Dodano: 16.04.2019, Kategorie: Rozmowy
Jeśli zechce się poznać króliki, to można przeżyć wiele niesamowitych historii
Rozmowa z lek. wet. Paulą Dziubińską-Bartylak specjalizującą się w medycynie zwierząt egzotycznych (chorobach małych gryzoni domowych i zajęczaków). Króliczym weterynarzem, współwłaścicielką specjalistycznej przychodni weterynaryjnej dla zwierząt towarzyszących i egzotycznych Sowa Egzotica w Bydgoszczy.
Dlaczego króliki są tak fascynującymi zwierzętami?
Jeśli zapytamy każdego pasjonata dlaczego jego hobby jest wyjątkowe, to może mówić o tym godzinami. Króliki mają swój język, język, w który można się wsłuchać. Zawsze miło jest posłuchać kogoś wyjątkowego, a ja lubię słuchać królików. Jeśli zechce się poznać króliki, to można poczuć wiele niesamowitych historii. To dzielne zwierzątka o wspaniałych duszach i hardych sercach. Króliki mają pasję do życia, piękno, mają swoje zdanie, są uczuciowe i lubią nawiązywać kontakty. Nie są to proste zwierzęta, a ja lubię wyzwania. Niejeden uszak jest wielkim wojownikiem, przy którym moja siła wewnętrzna jest niczym. Wszak każdy królik ma w sobie króla.
Jak wygląda droga lekarza, który pragnie specjalizować się w leczeniu królików i gryzoni domowych?
Na uczelni, którą kończyłam króliki nie były objęte standardem nauczania. Nie wiem czy obecnie coś się zmieniło, bo w tej kwestii nie jestem na bieżąco. Jeśli chce się specjalizować w zajęczakach wymaga to zaangażowania i samokształcenia. Kiedy kończyłam studia praktycznie nie było w Polsce lekarzy, od których można się było uczyć. Obecni absolwenci są w stanie znaleźć w całej Polsce przychodnie w których można pracować, aby się rozwijać. Dla mnie kluczem do wiedzy były książki. Pierwszą książkę ze Stanów odbierałam ze łzami w oczach i czytałam ją po nocach jak nowy tom Harrego Pottera. Poza książkami studiowałam artykuły naukowe, prasę branżową. Później skończyłam specjalizację, kilkadziesiąt tysięcy złotych wydałam na konferencje i szkolenia. Bardzo ciężko nauczyć się medycyny z książek, ale jest to możliwe. Popełniałam wiele błędów. Aby osiągnąć sukces w każdej dziedzinie potrzebne są te same aspekty: pasja i zaangażowanie. Jeśli naprawdę coś kochasz i chcesz się temu poświęcić osiągniesz sukces i przyjdzie on sam.
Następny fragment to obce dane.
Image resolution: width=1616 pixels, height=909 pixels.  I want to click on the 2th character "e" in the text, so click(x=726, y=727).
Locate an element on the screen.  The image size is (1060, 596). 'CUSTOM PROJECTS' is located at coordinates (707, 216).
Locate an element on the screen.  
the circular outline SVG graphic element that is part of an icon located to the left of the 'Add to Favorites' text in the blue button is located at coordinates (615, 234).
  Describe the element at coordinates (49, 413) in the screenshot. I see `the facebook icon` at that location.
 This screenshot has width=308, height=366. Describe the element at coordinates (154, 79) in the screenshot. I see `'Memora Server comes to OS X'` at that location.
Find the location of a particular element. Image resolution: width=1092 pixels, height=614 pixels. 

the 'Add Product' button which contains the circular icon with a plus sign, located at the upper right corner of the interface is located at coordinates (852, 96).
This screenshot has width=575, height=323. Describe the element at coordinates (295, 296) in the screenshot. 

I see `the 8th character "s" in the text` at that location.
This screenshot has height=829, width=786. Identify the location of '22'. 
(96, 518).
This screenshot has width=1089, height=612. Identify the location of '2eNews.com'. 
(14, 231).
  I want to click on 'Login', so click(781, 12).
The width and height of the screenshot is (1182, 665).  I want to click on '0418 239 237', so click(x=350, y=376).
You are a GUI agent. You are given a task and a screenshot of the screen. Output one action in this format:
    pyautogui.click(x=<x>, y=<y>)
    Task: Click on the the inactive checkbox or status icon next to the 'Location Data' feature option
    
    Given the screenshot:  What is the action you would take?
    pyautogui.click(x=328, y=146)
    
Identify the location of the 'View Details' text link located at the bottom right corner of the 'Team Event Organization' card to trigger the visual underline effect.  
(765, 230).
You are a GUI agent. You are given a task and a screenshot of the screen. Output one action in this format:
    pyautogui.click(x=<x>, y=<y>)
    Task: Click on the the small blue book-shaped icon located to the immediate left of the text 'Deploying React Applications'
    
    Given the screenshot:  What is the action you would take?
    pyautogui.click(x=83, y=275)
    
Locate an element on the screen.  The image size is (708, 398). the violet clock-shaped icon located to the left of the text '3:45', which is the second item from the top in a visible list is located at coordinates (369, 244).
Wystarczy być zdeterminowanym, pracowitym i nie poddawać się podczas porażek. Nie ma lekarzy idealnych, a medycyna zwierząt egzotycznych jest o tyle trudniejsza niż medycyna psów i kotów, że mniejsi pacjenci odchodzą częściej, a to niestety podcina skrzydła.
Czy pamięta Pani pierwszego królika, którego leczyła?
Pamiętam wszystkich swoich pacjentów, których choroba była dla mnie przełomowa. Nie zawsze są to pozytywne historie. To zostaje z nami do końca, uczucie czy zrobiliśmy wszystko co możliwe. Pamięta się zazwyczaj spektakularne diagnozy oraz gromkie porażki. Jako perfekcjonistka wszystko przeżywam bardziej. Jeśli zżywam się z pacjentem, to jego śmierć jest dla mnie zawsze porażką, bo nie chce się z nim rozstawać. Nauka, że odchodzimy z tego świata jest dla mnie najcięższą lekcją, którą codziennie przerabiam na nowo. Jedną w moich pierwszych pacjentek, była moja ukochana królica Inka. Została oddana do przychodni na eutanazję z powodu ropnia na piersi. Przeszła kilka reoperacji, a ja przetrzymywałam ją nielegalnie w pokoju, który wynajmowałam w Poznaniu.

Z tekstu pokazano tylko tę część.